Dot is rather a middle-aged hotshot female whose practice of patience and empathy allows her to slow down, observe and listen. We see how she notices things in a flashback, when Dot first meets Ben at a grisly suicide scene, where the gentle rookie is trying not to faint:

Police psychologist Elizabeth Olivet on ‘Law and Order’

“Ben’s eyes are fixed on the body that lays like a discarded cornhusk doll. His lips are clamped together. He looks as though he might cry. Crying on scene is forbidden. One tear would be enough to earn him a jacket as weak, sentimental and undependable in an emergency.”

One Tear Could Ruin a Career

Dot knows that cops depend on each other not to fall apart under pressure: Their very lives can hang in the balance. But does this mean they must constantly prove how tough and unfeeling they can be?

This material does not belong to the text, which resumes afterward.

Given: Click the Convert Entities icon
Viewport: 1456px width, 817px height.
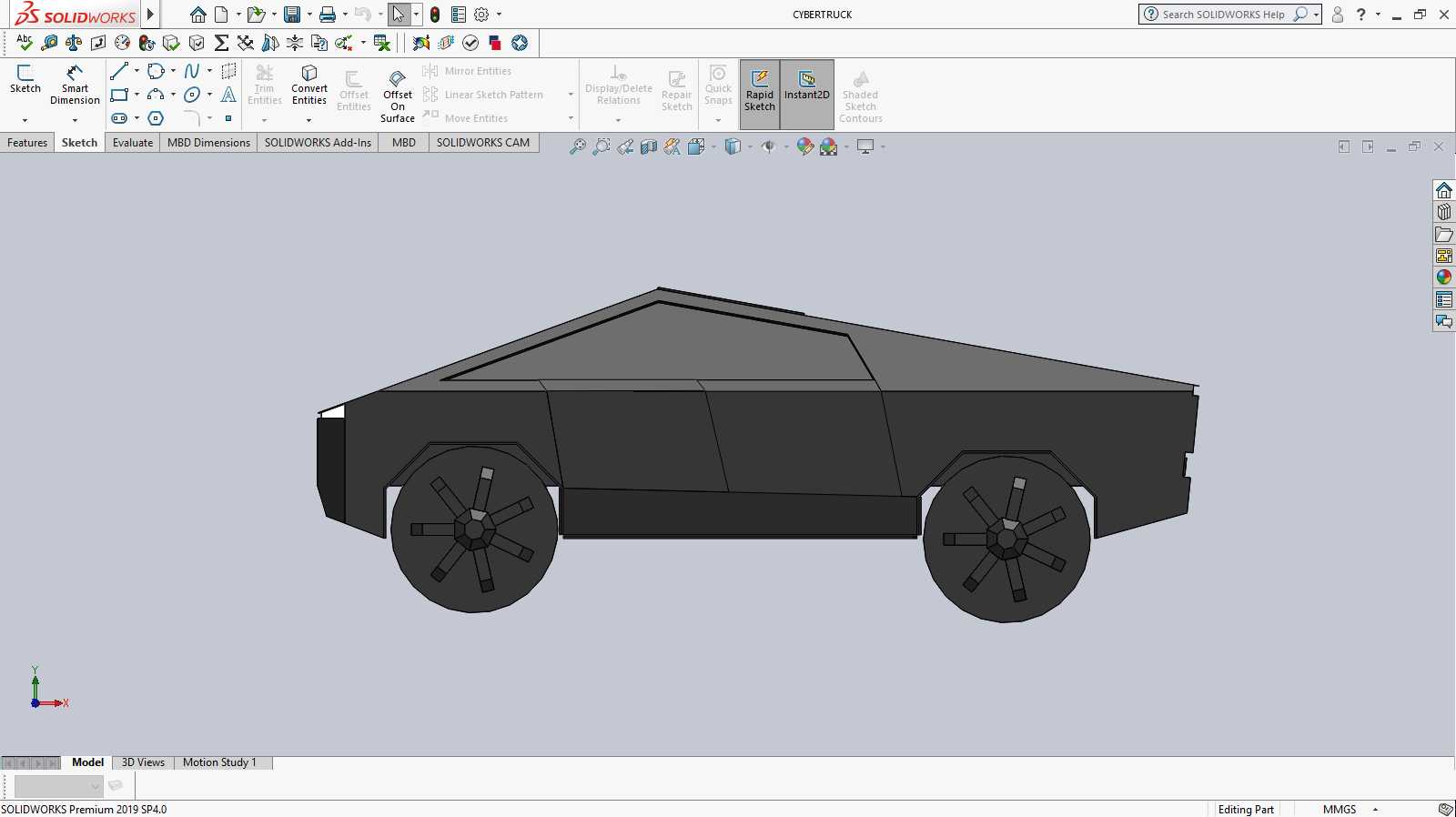Looking at the screenshot, I should coord(309,85).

Apparently the sergeant in charge thinks so when he orders Ben to return to the corpse and “put in your report whether this guy was a Q or an A,” meaning whether the dead man’s tongue sticks out of his mouth in a straight or circular direction.

Dot happens to see the other cops stifle their laughter as Ben earnestly goes off to measure, so she realizes some kind of initiation rite is taking place. Soon her talk with Ben — compassionate and instructive at once — takes us a past the locker-room atmosphere to unveil the real mystery addressed by this novel.

This is: Do macho white guys like the sergeant start out mean-spirited, or do they learn the small cruelties via peer pressure along the way? Can’t the police department’s hiring process cull out candidates who suppress their feelings, like hatred for women and people of color? Or do most rookies begin innocently like Ben and “turn bad” as they move up the ladder?

How Dot sees it

We get some answers from Dot, who shows us how elaborate the application process has generally come to be, and how the instincts of a police psychologist can make a difference. But she also suggests it’s an imperfect system that requires fine-tuning long after cops have earned their badges.

I have to warn my mystery-reading colleagues that Burying Ben has a number of first-novel problems: It’s too busy, the pace bogs down, there’s a sameness to the dialog, odd redundancies occur and Dot’s unorthodox methods strain credulity.

And yet these days when police behavior has come under such intense scrutiny, I’m less interested in the success of the story than fascinated by its revelations. And I was really anxious to see how Kirschman had grown in her second (2015) and third (2017) Dot Meyerhoff mystery.